Membentuk strategi harus diperdebatkan melalui dugaan tentang jenis konsekuensi yang
kemungkinan akan mereka hasilkan. Oleh karena itu, berdasarkan narasi, strategi - pribadi dan
organisasi - dirancang (Polkinghorne, 1988, hal 135). Strategi pribadi dalam organisasi merupakan
proyek manusia yang dapat bersaing atau saling bertemu di tingkat organisasi. Dengan
mendapatkan akses terhadap strategi pribadi dari pelaku organisasi individual, para peneliti
kontrol manajemen kualitatif berada dalam posisi istimewa untuk membedakan kemunculan
strategi organisasi. Dengan menggabungkan, mengkonfigurasi dan mengevaluasi strategi pada
tingkat individu ke dalam narasi tingkat organisasi, adalah mungkin untuk menunjukkan arah
strategi organisasi di masa depan.
Pentingnya strategi pribadi dan strategi telah meningkat karena kesetiaan pada meta-
naratif global telah menurun, "... kita tidak lagi percaya pada teleologi politik atau historis, atau
'aktor' dan 'subyek' sejarah - yang hebat negara-bangsa, proletariat, partai, Barat, dll "(Lyotard,
1984, hal xii). Daya tarik teori grand dan prediktif yang menyiratkan bahwa strategi untuk masa
depan harus direncanakan; agen tidak lagi percaya bahwa peristiwa akan diwujudkan melalui
pawai kebutuhan historis - mereka berharap harus melakukan intervensi aktif di dunia. Pada
gilirannya, ini menyoroti pentingnya pemahaman tentang agensi yang mencakup analisis
pengalaman agen sosial dan analisis struktur sosial yang membuat pengalaman ini menjadi
mungkin (Bourdieu, 1988). Agen memahami pengalaman mereka melalui narasi. Kita menceritakan
pengalaman, pertama, untuk diri kita sendiri, untuk meyakinkan diri kita sendiri, dan kemudian
kepada orang lain, untuk meyakinkan mereka.

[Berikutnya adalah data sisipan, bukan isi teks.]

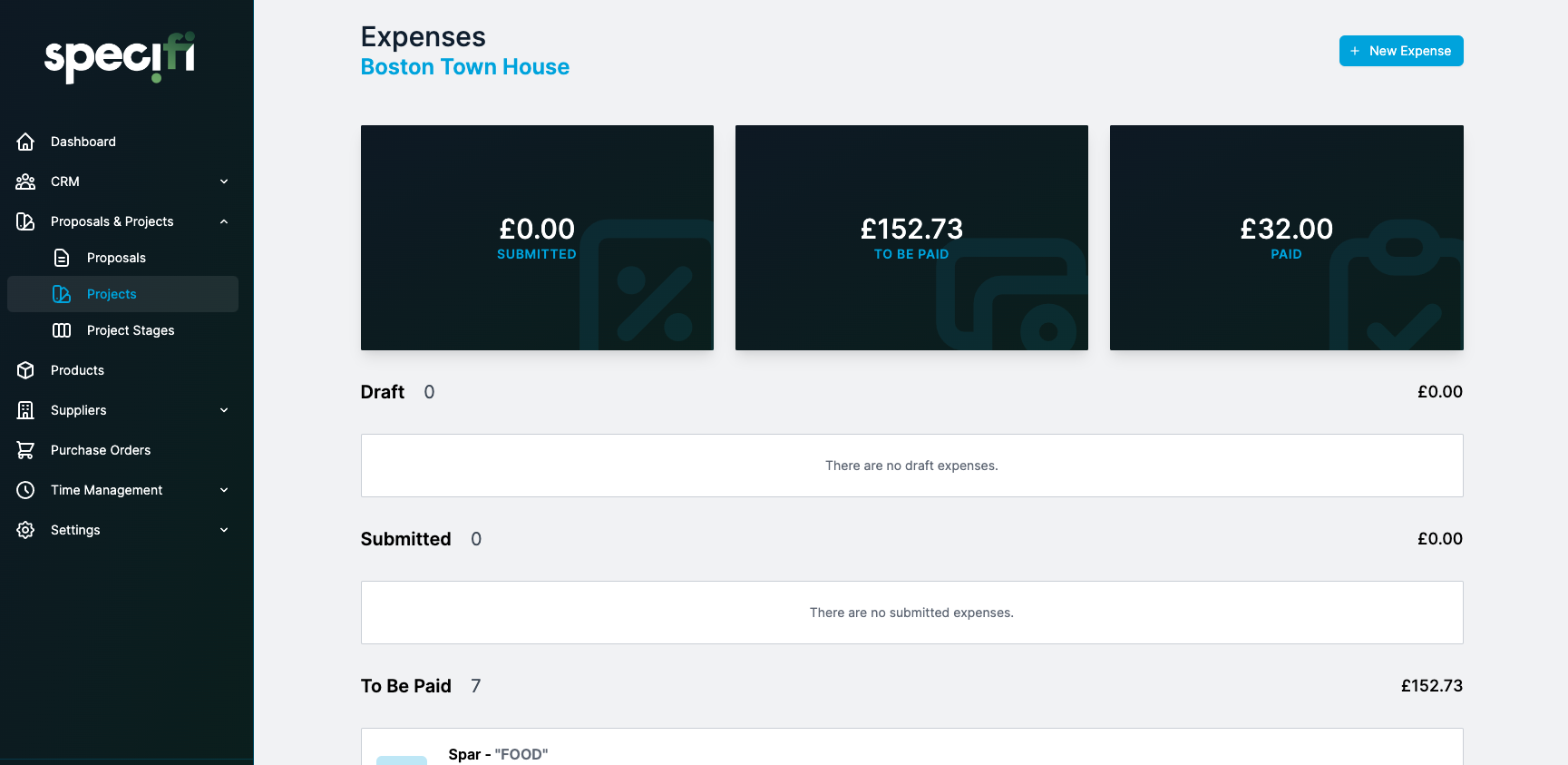Collapse the Proposals & Projects chevron
This screenshot has width=1568, height=765.
pos(224,221)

Meyakinkan dan menyatukan narasi
Meyakinkan naratif keseimbangan kredibilitas (atau kepercayaan) dengan defamiliarization (atau
hal baru):
Agar sukses, penulis harus (a) meyakinkan pembaca / pendengar bahwa sebuah narasi masuk akal dalam
konteks orientasi yang ada; dan (b) membawa cara pandang yang berbeda, yang memperbaharui persepsi
kita tentang dunia ... Bersama-sama arena ini membentuk sebuah dialektika: narasi yang sangat kredibel
cenderung mengarah ke cerita yang paling akrab, sedangkan narasi yang sangat defamiliasi seringkali kurang
kredibel (paling tidak saat pertama kali diperkenalkan) (Barry and Elmes, 1997, hal 434).